La France engluée dans une crise du logement qui ne cesse de s’aggraver
Le rapport 2025 sur le mal logement de la Fondation pour le logement des défavorisés (ex-Fondation Abbé Pierre) dresse un constat alarmant sur le logement en France
Le logement ne se réduit pas à un bâtiment ou un produit financier, c’est un bien fondamental pour la sécurité et le développement d’un foyer. C’est également un droit de l’homme qui est tout simplement bafoué.
Le rapport 2025 sur le mal logement de la Fondation pour le logement des défavorisés (ex-Fondation Abbé Pierre) dresse un constat alarmant sur le logement en France.
“Alors que notre pays s’enfonce dans la crise du logement, l’année 2024 a été marquée par l’attentisme et le renoncement en matière de politique du logement [...] de nombreux indicateurs de mal-logement sont passés au rouge”.
Ces indicateurs décrivent une situation dramatique qui ne cesse d’empirer avec 350 000 personnes sans domicile fixe, 11 millions de personnes pauvres, une augmentation de la précarité énergétique, des expulsions en hausse… Et la politique menée depuis 2017 n’a cessé d’aggraver la situation notamment en augmentant la pauvreté et en réduisant la construction de logements sociaux.
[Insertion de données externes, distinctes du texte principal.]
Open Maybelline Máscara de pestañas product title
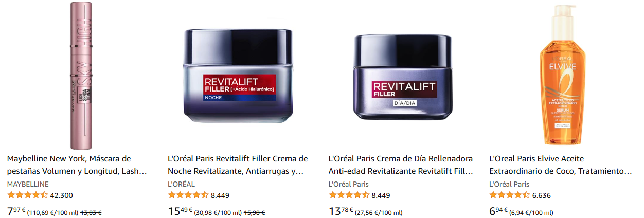The image size is (644, 218). point(77,165)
Droit au logement, un principe largement bafoué
De plus en plus considéré comme une marchandise ou un investissement, le logement est avant tout, comme le rappelle l’ONU, un droit de l’homme :
“Conformément au droit international, avoir un logement convenable signifie bénéficier de la sécurité d’occupation d’un logement, sans avoir peur d’être expulsé ou de perdre sa maison ou ses terres. Cela signifie vivre dans un endroit en accord avec sa culture, et avoir accès à des services, des écoles et des emplois appropriés.”
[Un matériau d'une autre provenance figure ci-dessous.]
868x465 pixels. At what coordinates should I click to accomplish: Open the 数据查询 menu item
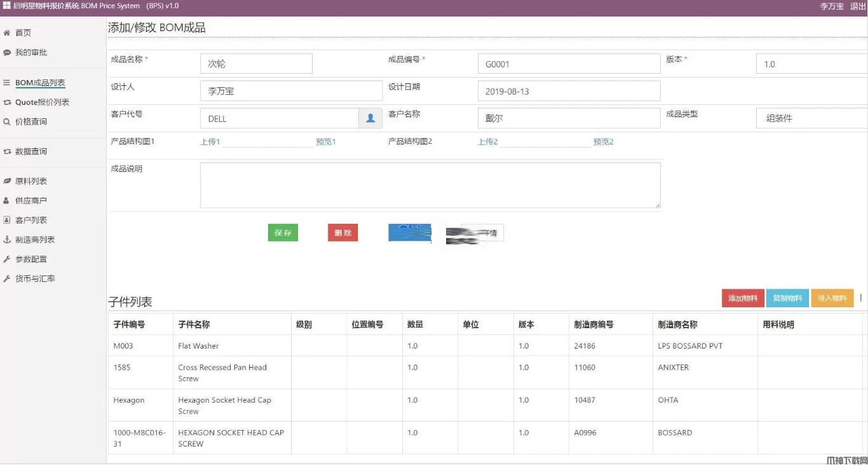coord(31,151)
Un constat partagé par le sénat français pour qui ”... le logement [est] parfois qualifié de « produit de luxe » alors qu’il s’agit d’un bien de première nécessité, est devenu le souci quotidien et la dépense principale de nos concitoyens.”
D’autres textes internationaux ou constitutions nationales définissent également le droit au logement comme fondamental. C’est le cas de la Déclaration universelle des droits de l’homme, adoptée par les Nations Unies en 1948, qui établit que
”toute personne a droit à un niveau de vie suffisant pour assurer sa santé, son bien-être et ceux de sa famille, notamment pour l’alimentation, l’habillement, le logement, les soins médicaux ainsi que pour les services sociaux nécessaires. “
Tous les États du monde ont ratifié au moins un traité international relatif au un logement convenable. Ils se sont ainsi tous engagés à “protéger le droit à un logement convenable”. Le droit à un logement convenable protège contre les expulsions forcées et est accessible, physiquement et financièrement, sans discrimination. Un logement convenable dispose “d’eau potable, d’installations d’assainissement suffisantes, d’une source d’énergie pour faire la cuisine, de chauffage, d’éclairage, d’un lieu de stockage pour la nourriture ou de dispositifs d’évacuation des ordures ménagères”.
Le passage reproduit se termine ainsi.